* [TEXT EXCERPT]
========
Perfectionist? More of remorse.


To develop an attitude where, flaws are not acceptable at all. The trait is in me since I was little, as far as I remember. The result from this? I tried nothing.

I hate failure. I hate to commit mistakes. I hate every negative things around me, even when the time when I feel so negative, myself. Again, I ended up, being plain. Follow the rules, at least. I never a rulebreaker. Never. I'm straightforward. Always.

Not until I learn to try things, on those accidently-joined-ashkar days. Never, until that. A cultural shocking for me, personally, but since I really got furious over a statement said by this one person,
"Eeee, Wani quitter," I was like, "Dude..... don't go too far. I want to quit, not like I can't make it. I just don't want to try it, what do you know?" But that's just remain in me, until I eventually finished the course. I  maybe wasn't the best product, but I just have became better than the one I was before. That's all. Far better. Like, farrrrr better. I know. And during those ashkar days, I learned to be a little not-straighforward. I did break some rules, provided I was with my squad. I never done anything alone. No fun, because, no fun.

Basically, that's what I am today. I am always in the middle. I'm an extrovert as well as an introvert. I can adjust myself pretty well according to the situations. I'm just doing fine nowadays.


So, today, I did a mistake. Well, what kind of living I am leading to, is, actually, very straightforward one, back like before. But there's a loose touch. Still the same old reaction when somebodyelse appointed the mistake. But my body starts to behave very unusual.

A migraine.





....

Really?




I didn't know that was a migraine, until the sufferers describe the symptoms to me. And I was like,
"Damn, I'm getting old."

*sigh



*p/s: Anyway, the mistake was nicely handled by the superiors of the company that I am working at. Maybe haven't really completely finalized, but I feel grateful, to be treated, that nice. After all, for every mistake I had make, I rather be scolded, that way, I could sleep better. But, I am grateful.
========
* [TASK STATEMENT] Copy the post on perfectionism, starting at "Basically, that's what" and ending at "doing fine nowadays.", but swap "nowadays" for "these days".

* [DATA EXTRACTS]
========
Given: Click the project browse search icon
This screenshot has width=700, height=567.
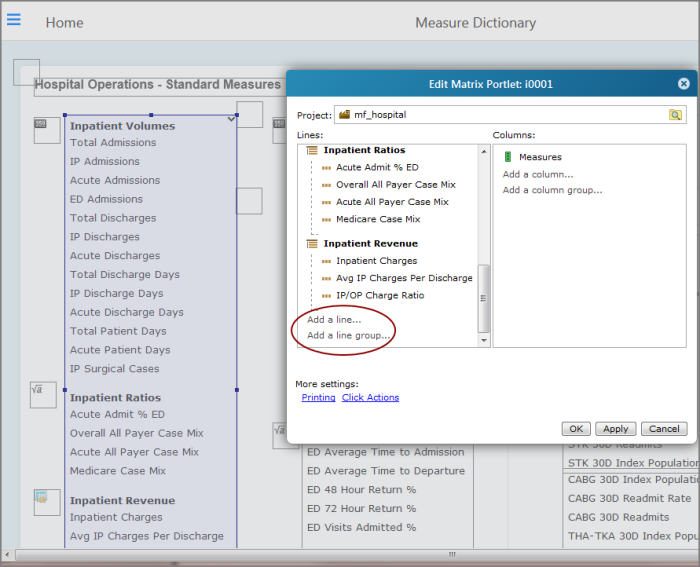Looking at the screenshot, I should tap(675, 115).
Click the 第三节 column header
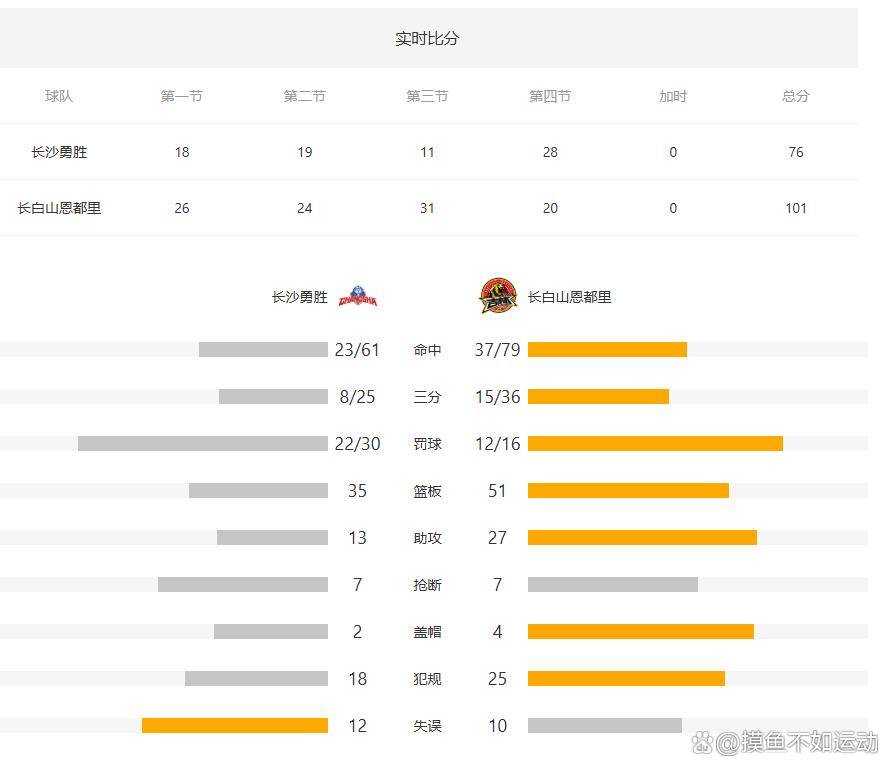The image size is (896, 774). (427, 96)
========
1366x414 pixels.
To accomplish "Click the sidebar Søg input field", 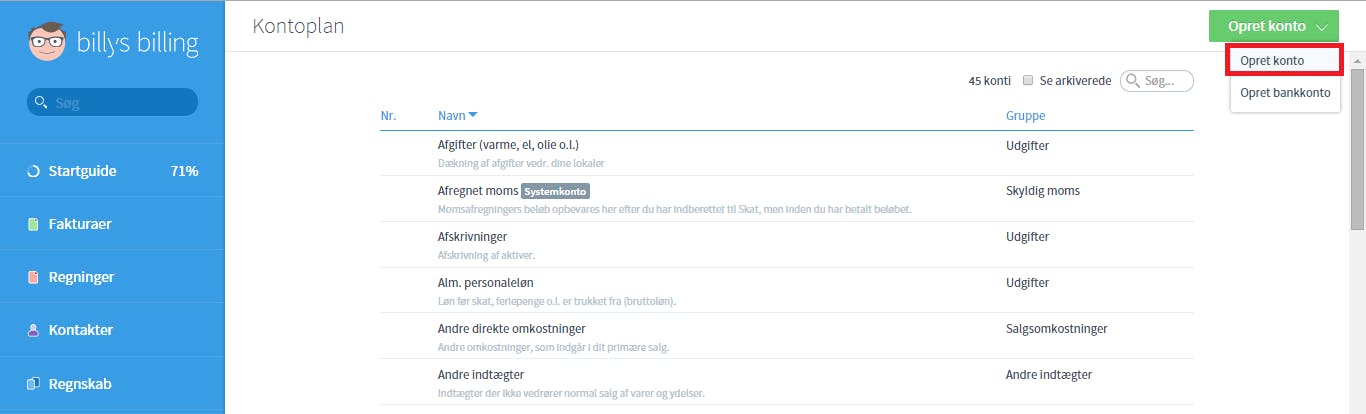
========
* [RESULT OF THE TASK]
Basically, that's what I am today. I am always in the middle. I'm an extrovert as well as an introvert. I can adjust myself pretty well according to the situations. I'm just doing fine these days.